__What you should do__. Copy everything from the line containing "Check the My Device row checkbox" down to the end of the material, keeping the requests, and add 148 to every coordinate in the answers. Leave the pictures out.

__Dataset entries__.
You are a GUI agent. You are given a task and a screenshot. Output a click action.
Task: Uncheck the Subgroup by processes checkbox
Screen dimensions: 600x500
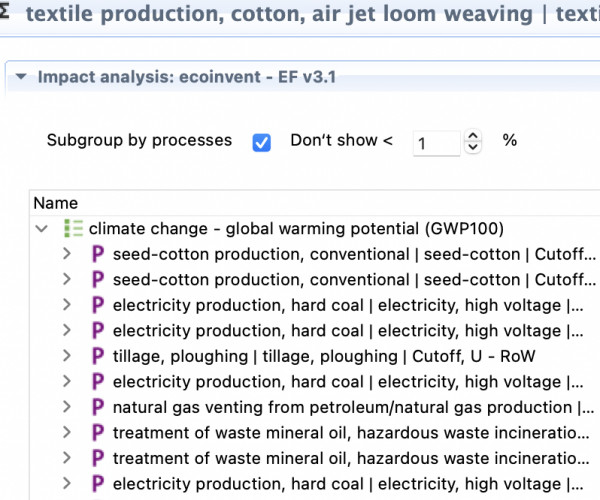click(262, 143)
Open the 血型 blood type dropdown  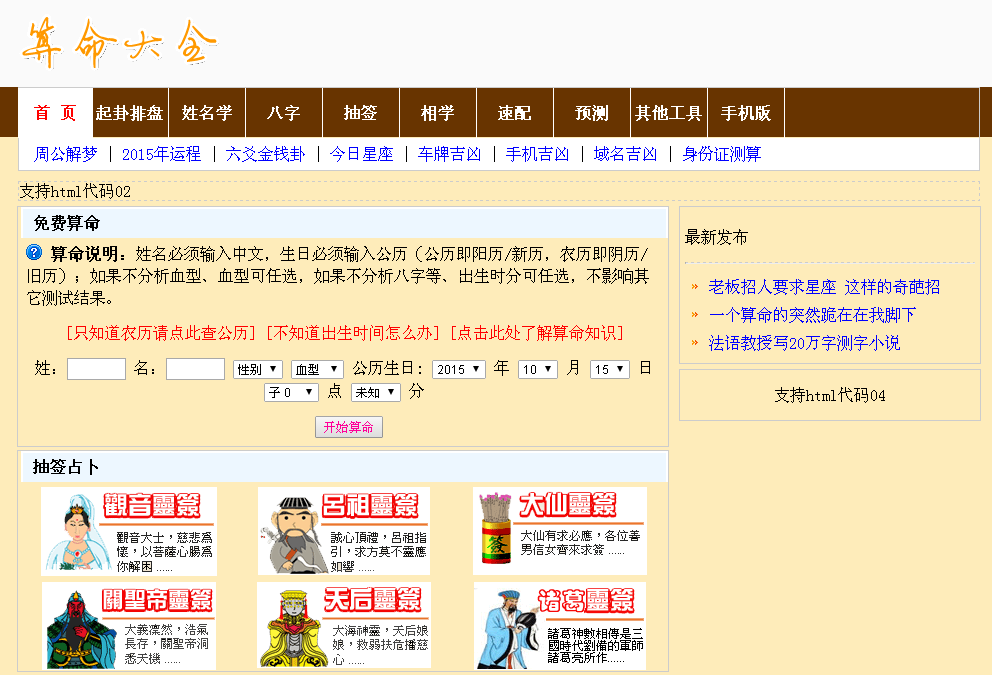316,368
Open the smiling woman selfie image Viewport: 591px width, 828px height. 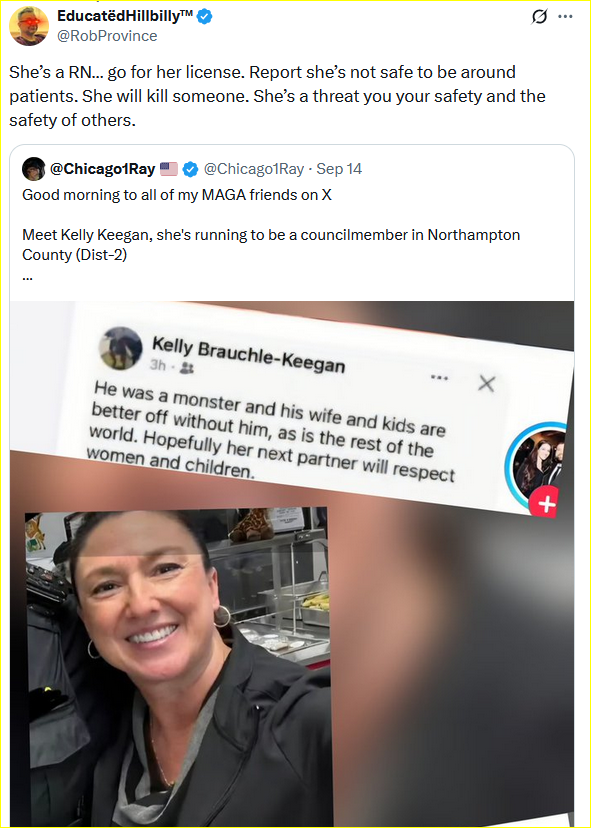177,666
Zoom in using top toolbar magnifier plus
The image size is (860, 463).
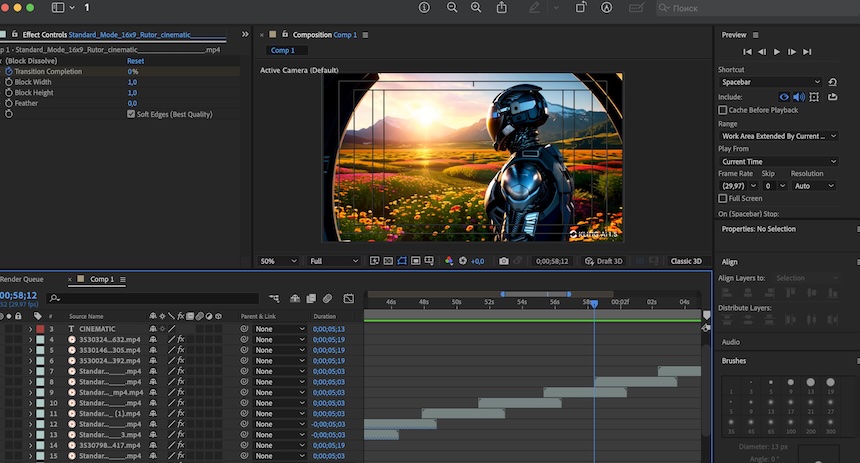(x=476, y=8)
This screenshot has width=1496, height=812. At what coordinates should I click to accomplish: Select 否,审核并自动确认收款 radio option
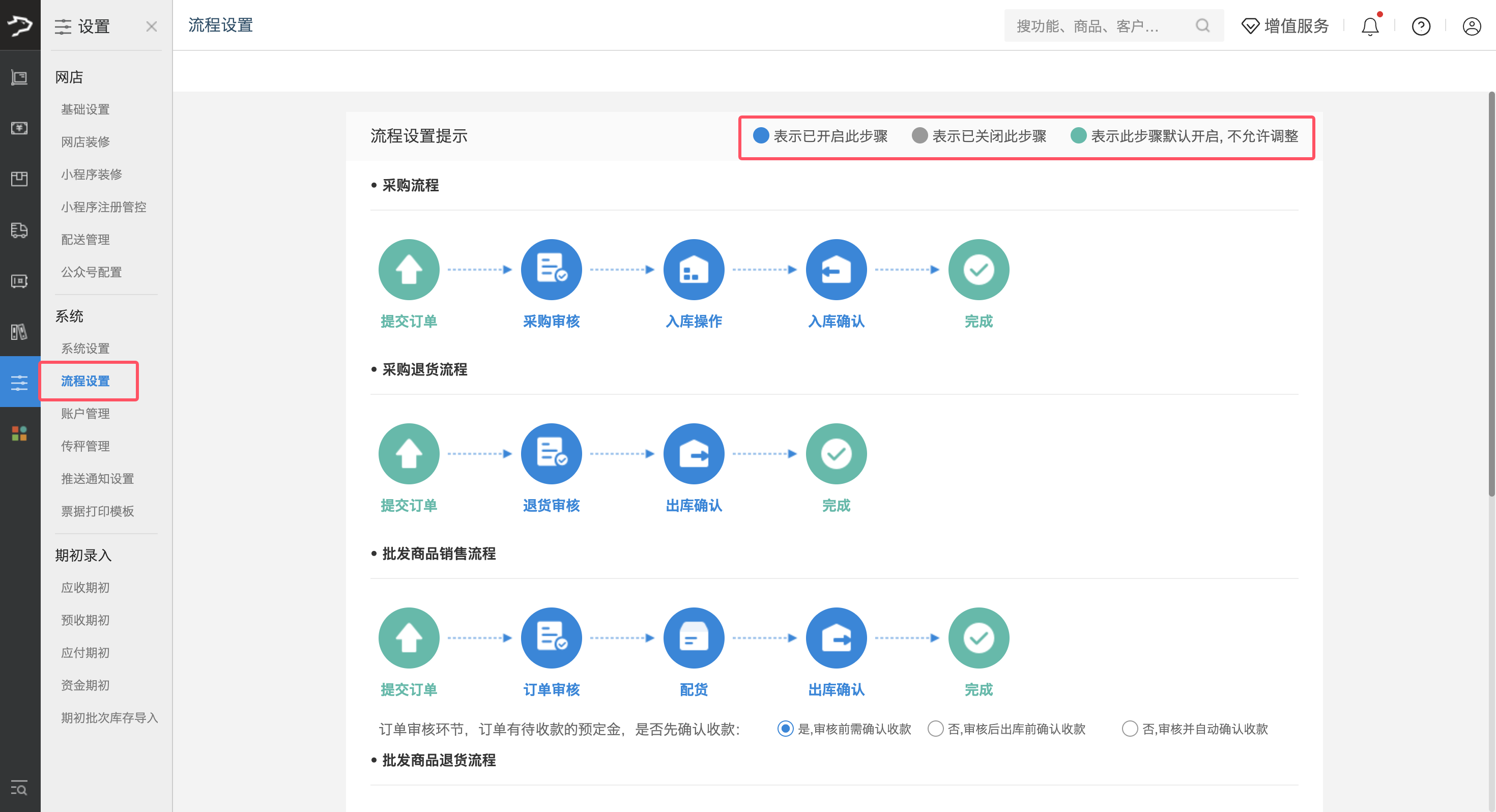click(1129, 729)
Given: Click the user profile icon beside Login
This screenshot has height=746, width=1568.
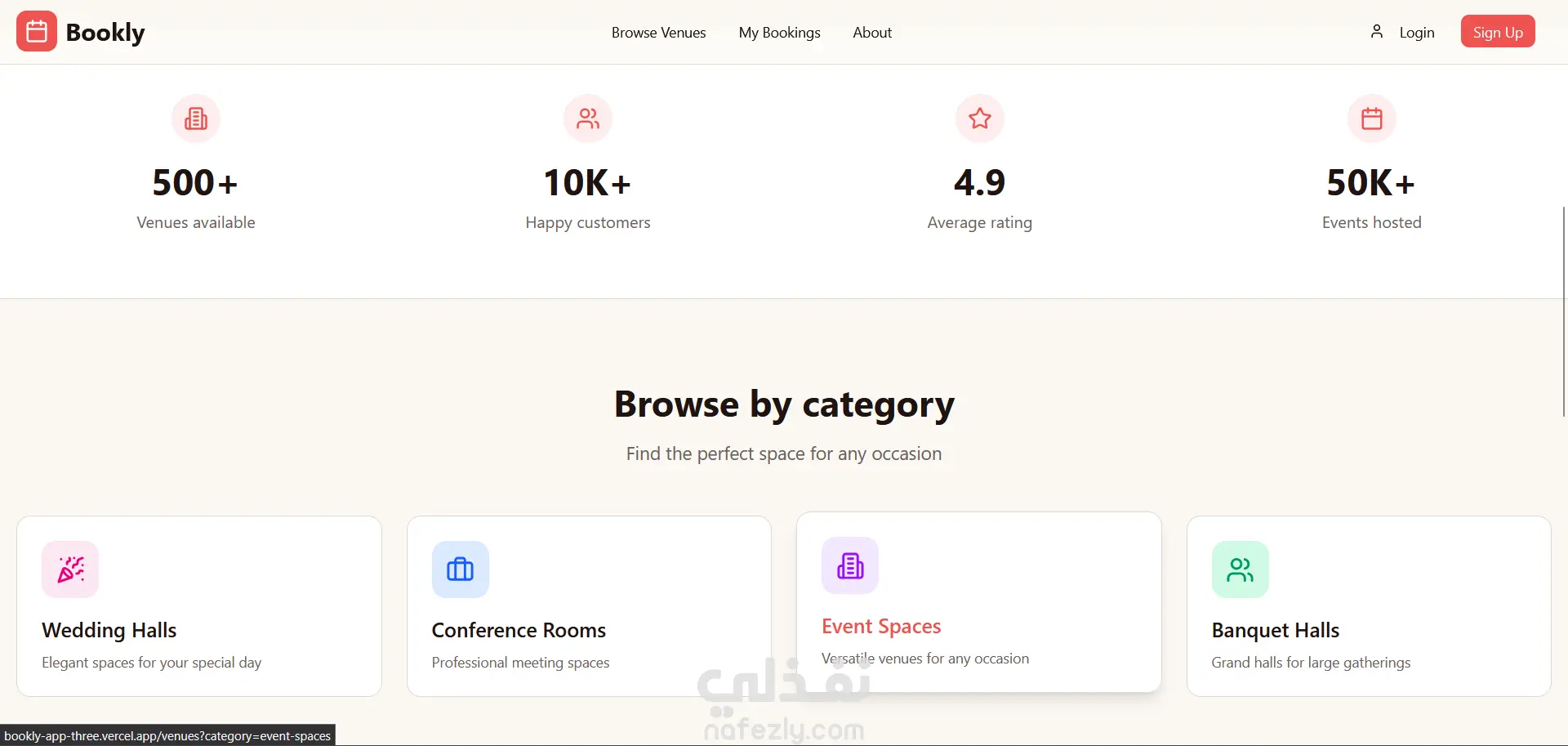Looking at the screenshot, I should point(1376,32).
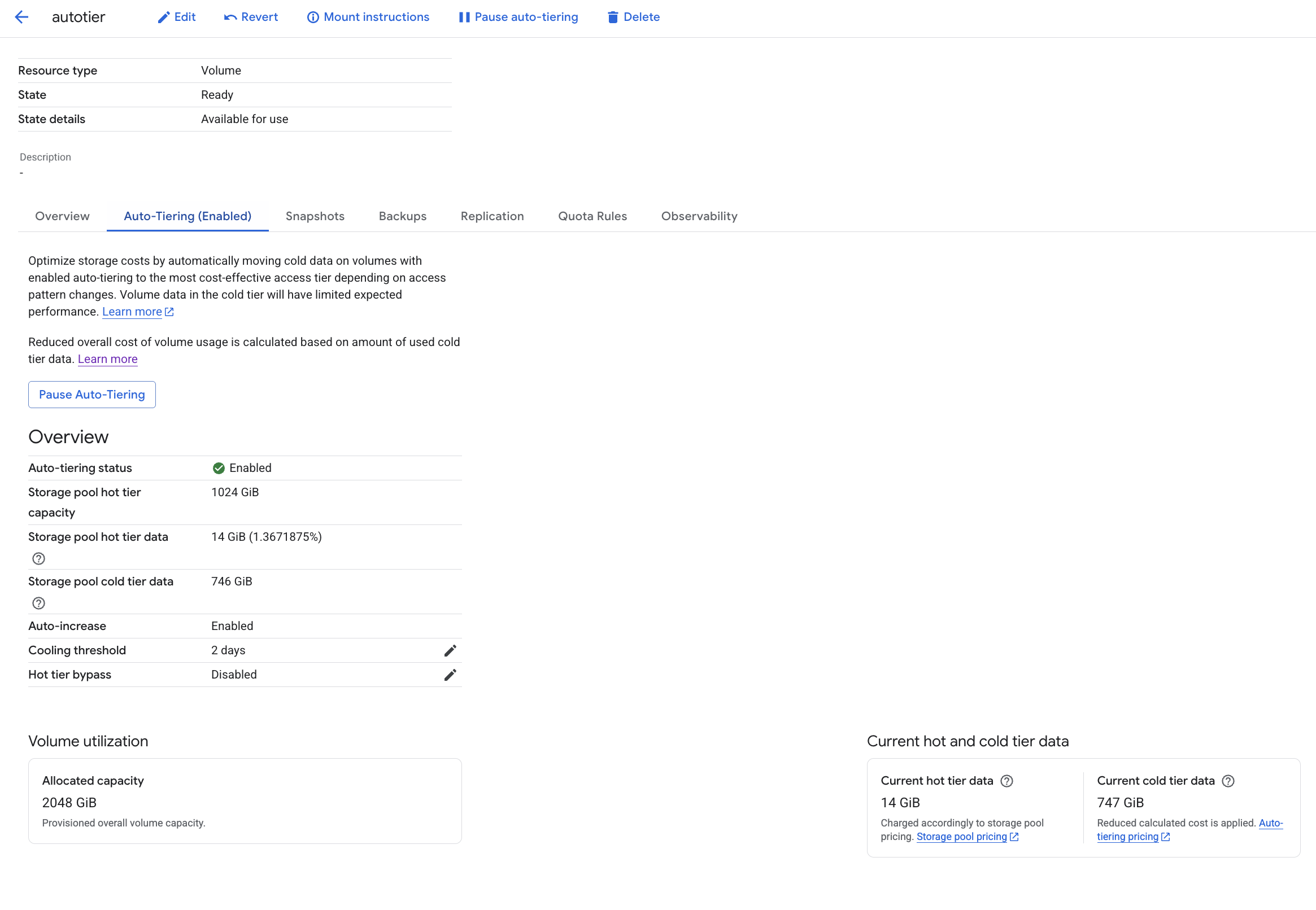Image resolution: width=1316 pixels, height=910 pixels.
Task: Go to the Observability tab
Action: [x=699, y=216]
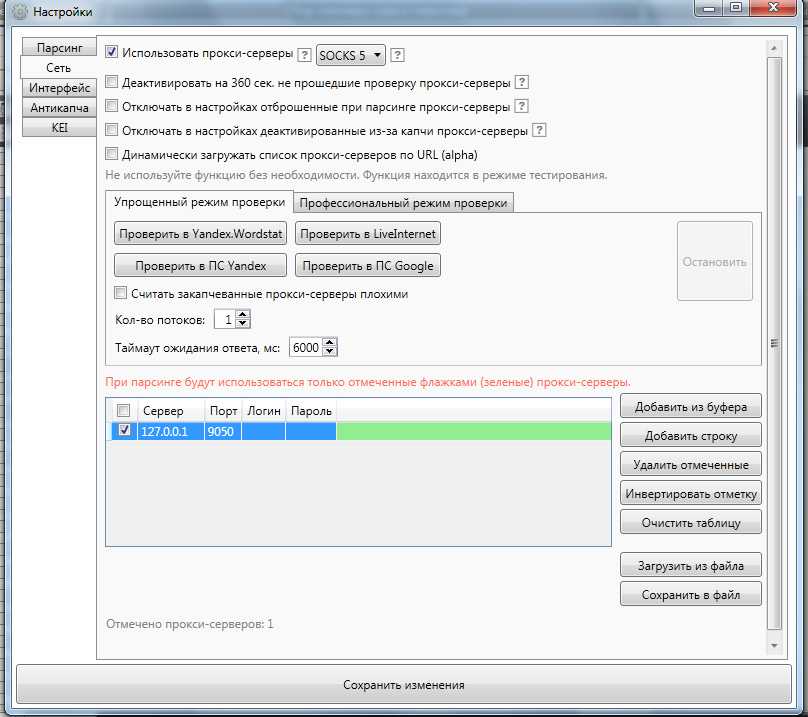Increase 'Кол-во потоков' with up arrow

[x=243, y=315]
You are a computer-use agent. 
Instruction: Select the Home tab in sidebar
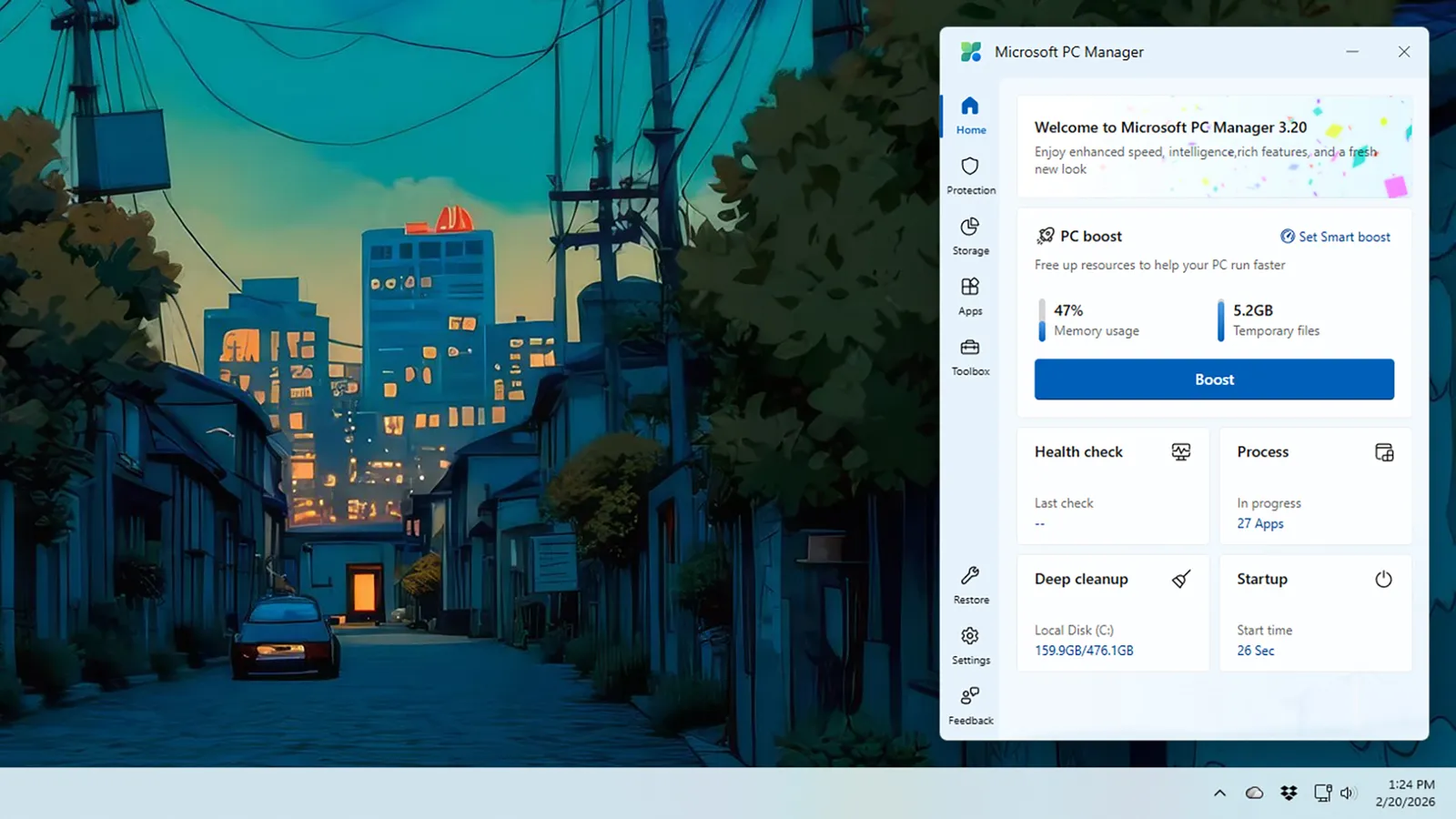970,115
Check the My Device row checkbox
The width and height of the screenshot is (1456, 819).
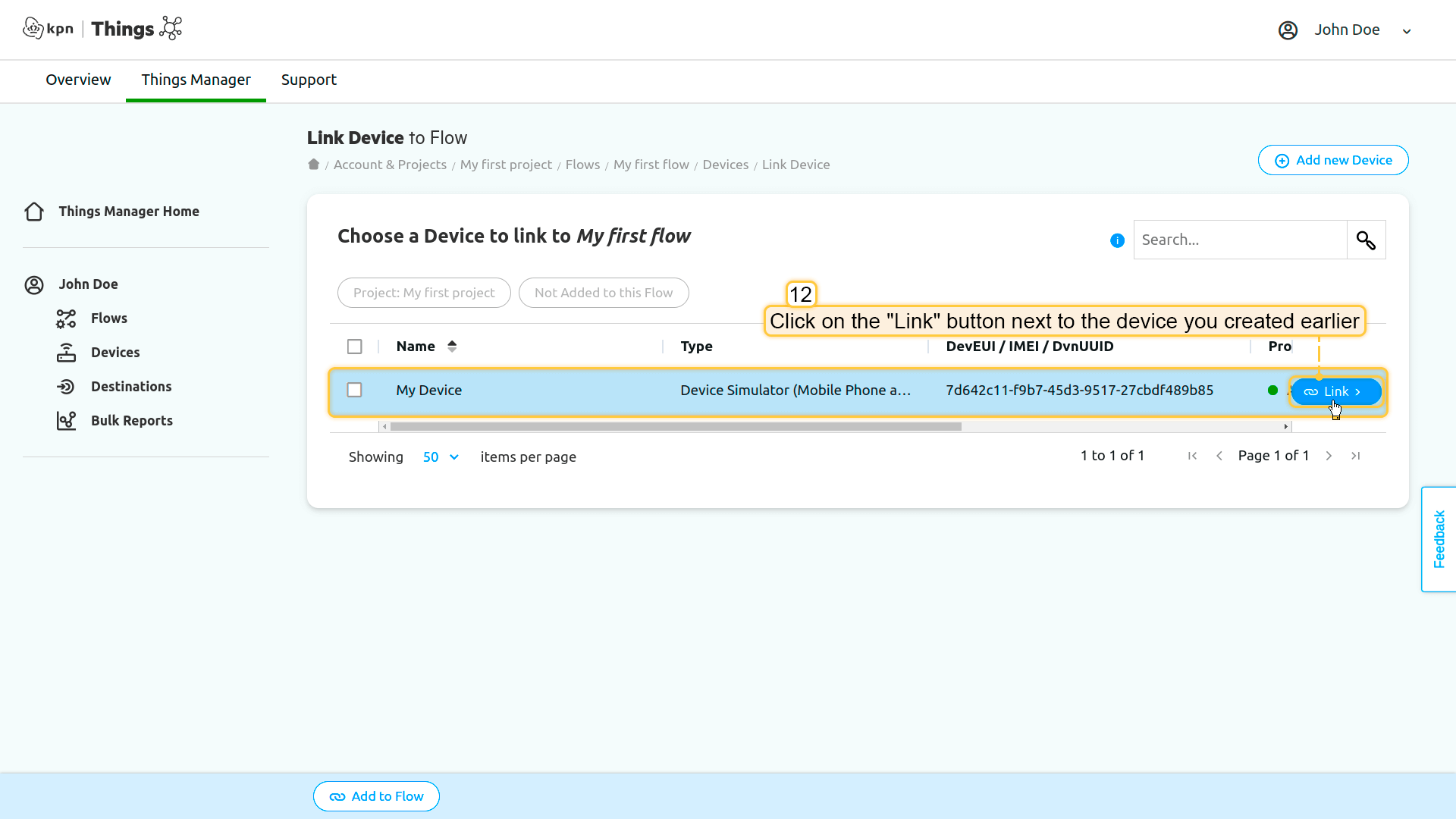354,390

__Solution__.
Check the My Device row checkbox
The width and height of the screenshot is (1456, 819).
502,538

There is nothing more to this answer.